Segment Start: Supplied records
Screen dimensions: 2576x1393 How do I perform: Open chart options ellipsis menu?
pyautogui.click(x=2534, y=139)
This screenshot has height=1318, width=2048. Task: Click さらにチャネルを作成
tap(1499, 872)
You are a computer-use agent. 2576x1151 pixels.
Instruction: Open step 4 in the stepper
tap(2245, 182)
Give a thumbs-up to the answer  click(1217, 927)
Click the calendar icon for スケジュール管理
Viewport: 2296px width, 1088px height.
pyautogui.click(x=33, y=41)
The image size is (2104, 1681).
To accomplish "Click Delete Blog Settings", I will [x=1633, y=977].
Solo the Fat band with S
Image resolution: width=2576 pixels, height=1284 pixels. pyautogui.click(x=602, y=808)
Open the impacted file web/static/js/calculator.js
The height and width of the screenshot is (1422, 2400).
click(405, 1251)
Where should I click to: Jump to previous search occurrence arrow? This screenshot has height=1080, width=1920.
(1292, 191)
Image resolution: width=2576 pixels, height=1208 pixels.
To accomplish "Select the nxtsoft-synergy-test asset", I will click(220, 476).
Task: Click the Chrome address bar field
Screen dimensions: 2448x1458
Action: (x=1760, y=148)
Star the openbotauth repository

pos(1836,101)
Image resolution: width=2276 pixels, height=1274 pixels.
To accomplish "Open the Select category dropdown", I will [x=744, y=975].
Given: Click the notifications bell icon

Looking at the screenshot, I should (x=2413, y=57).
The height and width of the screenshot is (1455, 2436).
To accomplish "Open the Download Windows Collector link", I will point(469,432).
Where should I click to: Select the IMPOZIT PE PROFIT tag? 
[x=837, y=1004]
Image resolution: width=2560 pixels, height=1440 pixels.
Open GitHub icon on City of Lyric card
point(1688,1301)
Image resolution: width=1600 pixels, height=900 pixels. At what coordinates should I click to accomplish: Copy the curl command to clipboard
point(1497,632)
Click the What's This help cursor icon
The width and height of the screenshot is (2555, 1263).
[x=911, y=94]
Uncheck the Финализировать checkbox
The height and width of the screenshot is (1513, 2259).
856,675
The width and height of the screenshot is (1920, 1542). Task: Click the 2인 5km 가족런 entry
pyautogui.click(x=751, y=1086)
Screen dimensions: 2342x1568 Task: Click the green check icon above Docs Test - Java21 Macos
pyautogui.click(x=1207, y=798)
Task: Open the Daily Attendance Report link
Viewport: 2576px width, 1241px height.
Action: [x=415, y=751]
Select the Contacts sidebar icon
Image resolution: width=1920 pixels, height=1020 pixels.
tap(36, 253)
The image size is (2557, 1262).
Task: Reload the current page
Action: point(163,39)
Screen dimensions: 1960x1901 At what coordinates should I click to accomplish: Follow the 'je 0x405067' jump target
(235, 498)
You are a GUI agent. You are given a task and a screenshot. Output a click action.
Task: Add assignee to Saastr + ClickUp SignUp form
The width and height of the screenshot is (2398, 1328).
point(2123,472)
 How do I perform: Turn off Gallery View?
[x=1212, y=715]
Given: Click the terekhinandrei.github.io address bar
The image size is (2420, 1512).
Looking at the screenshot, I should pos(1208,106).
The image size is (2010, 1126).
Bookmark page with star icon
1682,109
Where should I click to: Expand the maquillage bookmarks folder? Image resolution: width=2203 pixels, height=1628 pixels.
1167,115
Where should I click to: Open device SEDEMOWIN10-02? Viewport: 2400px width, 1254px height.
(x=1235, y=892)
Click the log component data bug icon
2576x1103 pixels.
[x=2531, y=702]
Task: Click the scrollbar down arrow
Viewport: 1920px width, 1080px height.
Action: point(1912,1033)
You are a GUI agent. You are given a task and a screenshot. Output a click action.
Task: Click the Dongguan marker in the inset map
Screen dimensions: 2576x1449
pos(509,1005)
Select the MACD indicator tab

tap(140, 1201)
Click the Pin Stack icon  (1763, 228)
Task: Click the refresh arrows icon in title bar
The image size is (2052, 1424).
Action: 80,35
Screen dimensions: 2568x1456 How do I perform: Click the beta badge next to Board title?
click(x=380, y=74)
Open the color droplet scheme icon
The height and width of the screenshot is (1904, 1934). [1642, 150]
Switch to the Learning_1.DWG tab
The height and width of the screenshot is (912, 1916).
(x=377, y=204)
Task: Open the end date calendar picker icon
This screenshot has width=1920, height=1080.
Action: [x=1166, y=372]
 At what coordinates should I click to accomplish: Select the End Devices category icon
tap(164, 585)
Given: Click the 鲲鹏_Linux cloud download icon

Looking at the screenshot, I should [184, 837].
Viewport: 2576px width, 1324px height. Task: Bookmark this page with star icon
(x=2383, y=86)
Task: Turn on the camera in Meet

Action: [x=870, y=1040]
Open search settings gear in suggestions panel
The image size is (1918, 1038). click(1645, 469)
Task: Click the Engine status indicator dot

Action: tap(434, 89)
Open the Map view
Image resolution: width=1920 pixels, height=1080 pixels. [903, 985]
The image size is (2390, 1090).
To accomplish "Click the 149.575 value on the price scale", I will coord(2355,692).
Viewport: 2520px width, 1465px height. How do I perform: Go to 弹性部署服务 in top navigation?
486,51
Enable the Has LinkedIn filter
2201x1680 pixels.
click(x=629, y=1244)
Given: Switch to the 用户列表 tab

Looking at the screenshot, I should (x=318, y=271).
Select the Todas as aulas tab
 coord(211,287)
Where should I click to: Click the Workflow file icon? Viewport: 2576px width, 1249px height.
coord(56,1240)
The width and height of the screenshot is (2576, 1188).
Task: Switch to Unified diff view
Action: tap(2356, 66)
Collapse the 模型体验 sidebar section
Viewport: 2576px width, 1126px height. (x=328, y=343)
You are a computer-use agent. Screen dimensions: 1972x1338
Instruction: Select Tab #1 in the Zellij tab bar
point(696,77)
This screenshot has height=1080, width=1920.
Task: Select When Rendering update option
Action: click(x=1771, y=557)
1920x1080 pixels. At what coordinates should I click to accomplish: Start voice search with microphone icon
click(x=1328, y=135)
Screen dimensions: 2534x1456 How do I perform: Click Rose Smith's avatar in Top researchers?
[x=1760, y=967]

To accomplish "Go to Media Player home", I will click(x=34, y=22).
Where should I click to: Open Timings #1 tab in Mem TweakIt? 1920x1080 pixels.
Segment End: Supplied records
What you need to do:
The lines above that hold "address" are the result; show every one of them.

Answer box:
Task: Click the Chrome address bar field
Given: Click the terekhinandrei.github.io address bar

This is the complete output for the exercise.